2. Never purchase an investment home without having a professional, licensed home inspector take a look at it first. You might be tempted to take on a property at a rock-bottom price, but in the final analysis, you can end up spending a fortune getting a property up to code or making repairs that your tenants (or buyers in a “flip”) demand. Paying a couple hundred dollars for a quality inspection can make the difference between profit and significant losses.
3. Focus on properties that will bring in a positive cash flow. When setting rent, you should get enough to pay the utilities, mortgage, property taxes, and insurance, as well as a 10 percent cushion to set aside for repairs which will come up. This is difficult to find in many metropolitan areas, but outside the major cities this is easier to come by, so be flexible with your search criteria when it comes to location.
4. Sit down with your banker or with a reputable mortgage broker and take a look at your finances, including your current budget. Get a reasoned perspective on the amount that you can reasonably afford to take on through a mortgage to fund your investment.
5. Even if you’re going in with your best friend from high school to buy an investment property, complete a formal agreement to cement your partnership or joint venture. Sometimes friendships are ruined when these sorts of ventures do not end up like either partner had planned. Include specific provisions for cases like the death of one partner, the decision by one partner to sell even though the other partner does not want to, or if one partner fails to pay his proper share of the expenses. Having those items in writing keeps the relationship professional and does not threaten your personal connection.
6. Remember that, while time is often money, do not sign on the dotted line on an investment that does not end up making sense. There’s no reason to stick with a deal if you don’t think it works for you any more. Don’t let the fact that you spent hours on it force you to execute a transaction that you know will be a loser.
7. Unless you are a professional handyman, hire a firm with property management expertise if you plan on investing as a landlord. Let this company screen your potential tenants and handle repairs, maintenance and any other issues that the tenants might bring up. This way, if a pipe bursts in the middle of the night, you won’t be the one getting that angry telephone call. Plan to spend about $100 per property each month for this level of service.

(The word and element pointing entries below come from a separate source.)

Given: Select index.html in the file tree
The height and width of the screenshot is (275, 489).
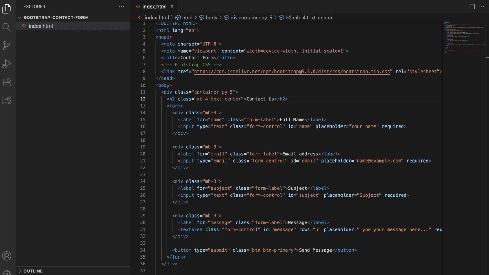Looking at the screenshot, I should [41, 26].
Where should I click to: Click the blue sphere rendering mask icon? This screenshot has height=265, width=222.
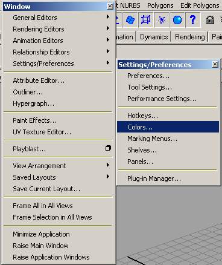[x=177, y=20]
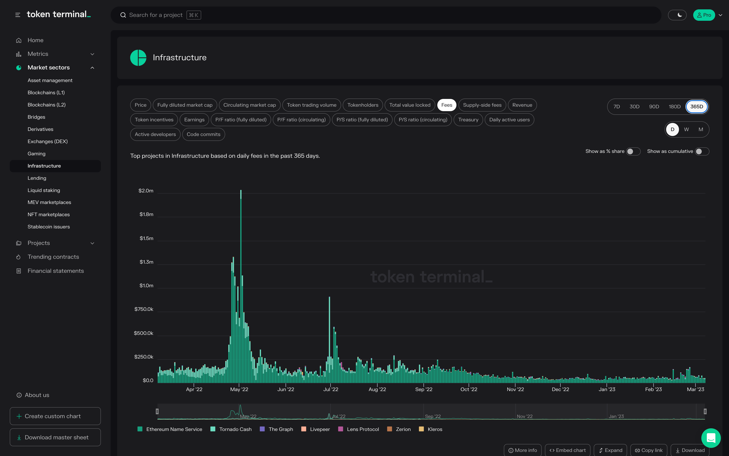Expand the Metrics menu chevron
729x456 pixels.
92,54
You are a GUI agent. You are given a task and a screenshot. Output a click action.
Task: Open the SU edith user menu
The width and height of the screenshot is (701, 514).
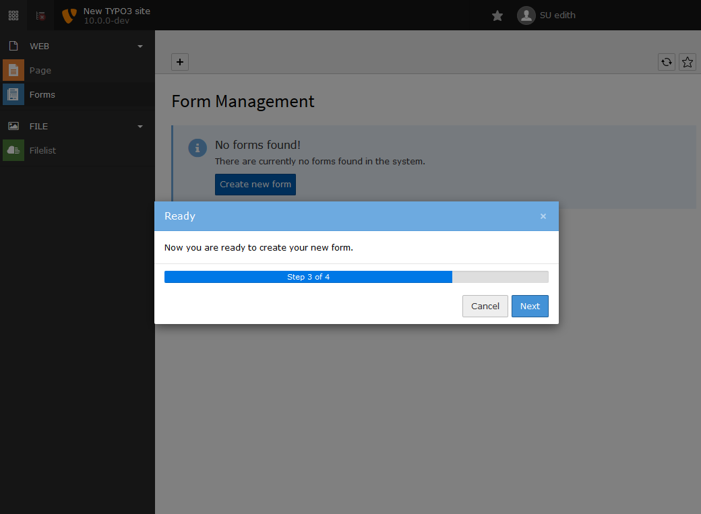546,15
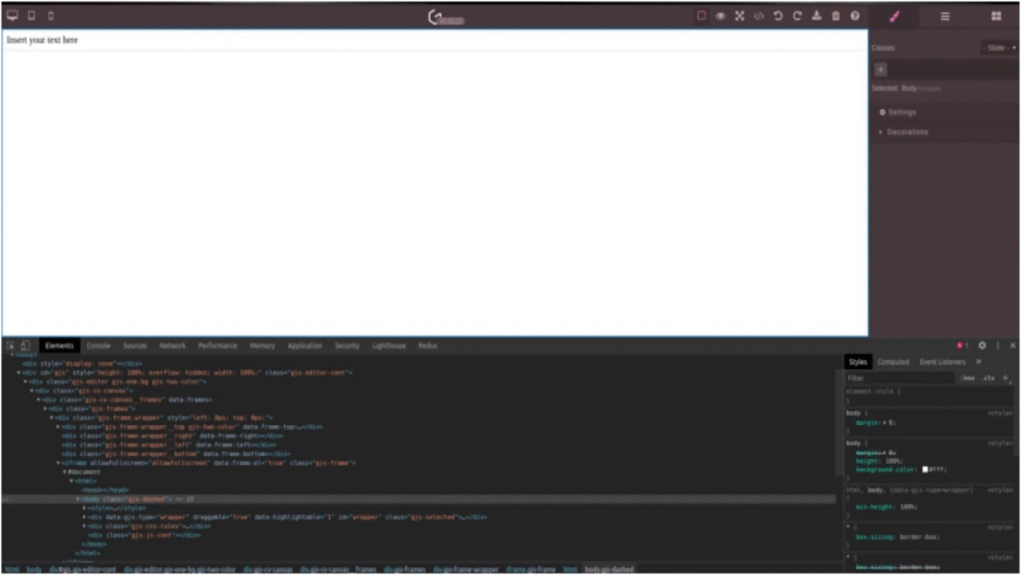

8. Remember that when you buy and sell real estate quickly, the Canada Revenue Agency views your profits as business business income, which means that those profits will be taxed. If you have the “flip” deal of a lifetime lined up, that’s fine, but remember that purchasing properties for the long haul is preferable, as long as they are properties that you can reasonably rent out as the tenants end up funding your mortgage, allowing you to develop equity. If you sell a house that you have owned for several years at a profit, you’ll have an easier time classifying the profit income as capital gains, which has half the tax rate as business income.
9. Finally, keep accurate records of all expenses and income for the investment property. Keep this separate from your personal financial statements and bank account, as this will muddy the waters when it is time to file taxes at the end of the year.